What is required:
Copy out every line of the material below word for word, leaving out the pictures.

(Target position records)
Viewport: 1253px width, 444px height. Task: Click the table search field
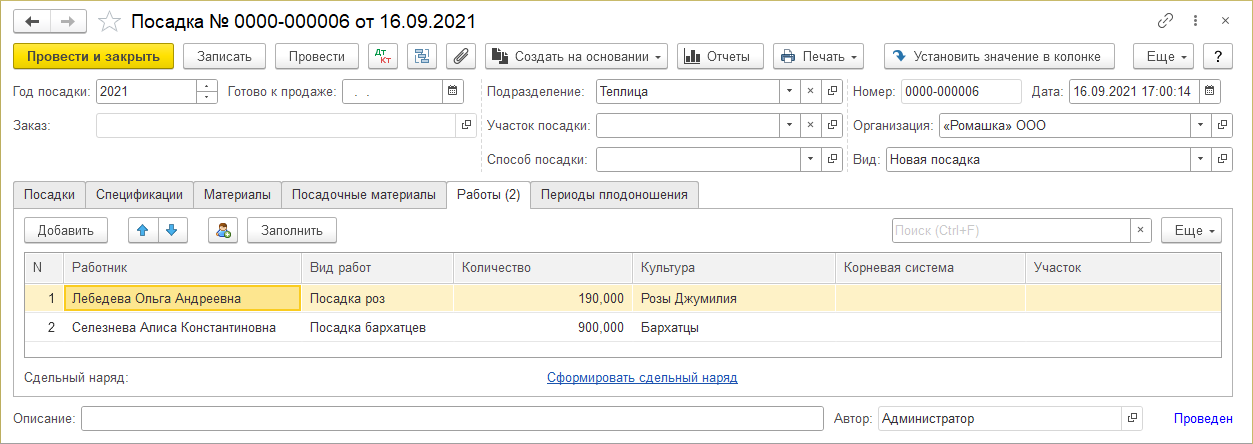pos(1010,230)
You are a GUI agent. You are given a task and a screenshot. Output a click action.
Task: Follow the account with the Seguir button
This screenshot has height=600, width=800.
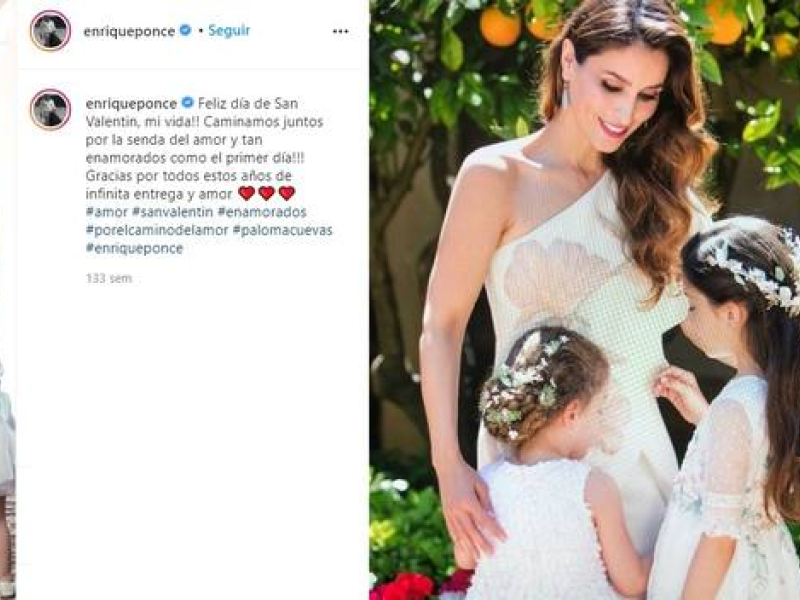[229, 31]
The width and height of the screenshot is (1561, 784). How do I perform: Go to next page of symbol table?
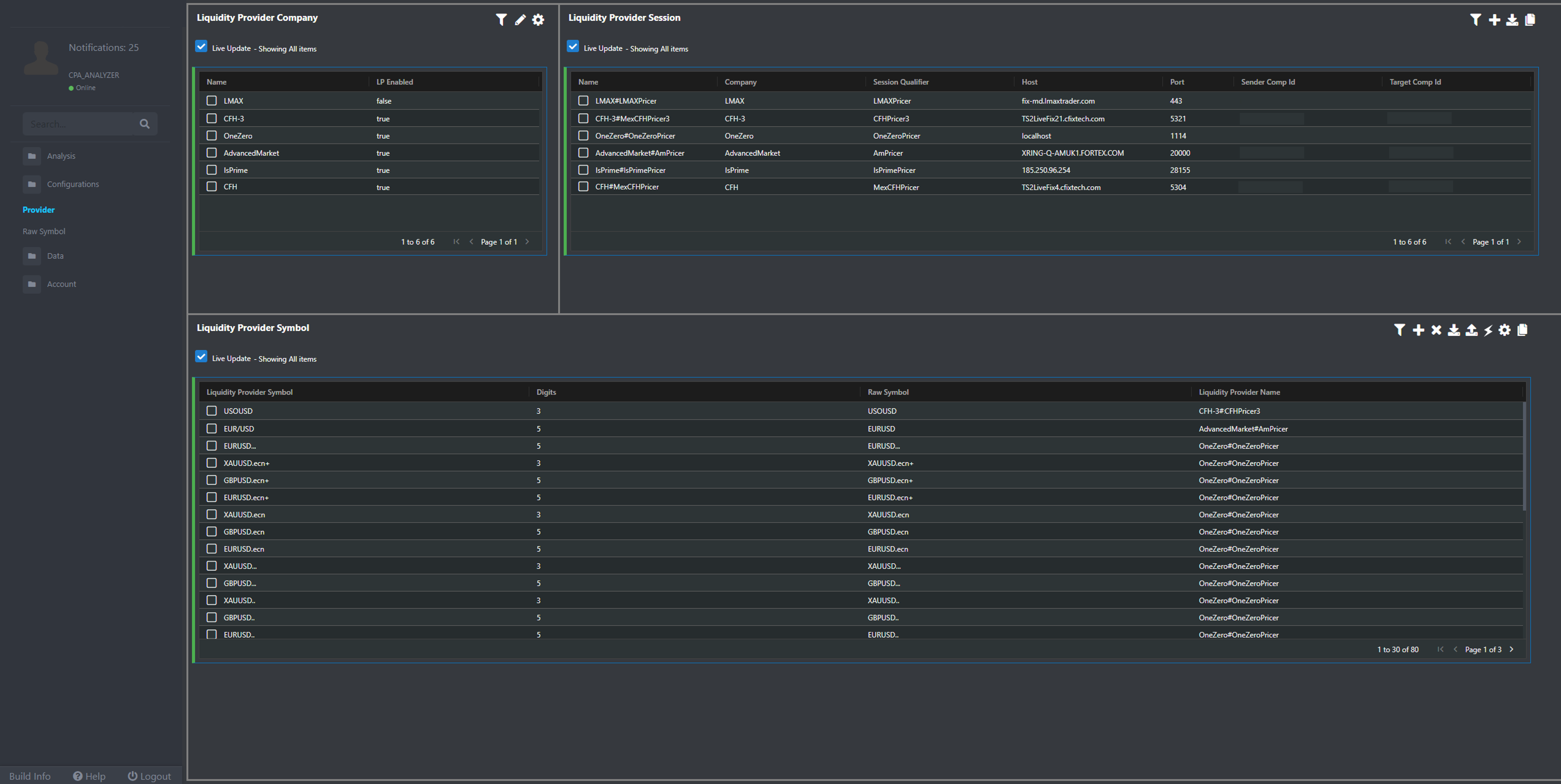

Solution for this problem:
Viewport: 1253px width, 444px height. Task: Click the table search field
pos(1010,230)
You are a GUI agent. You are given a task and a screenshot. Output a click action.
Task: Follow the account with the Seguir button
This screenshot has height=600, width=800.
[229, 31]
The width and height of the screenshot is (1561, 784). How do I perform: Go to next page of symbol table?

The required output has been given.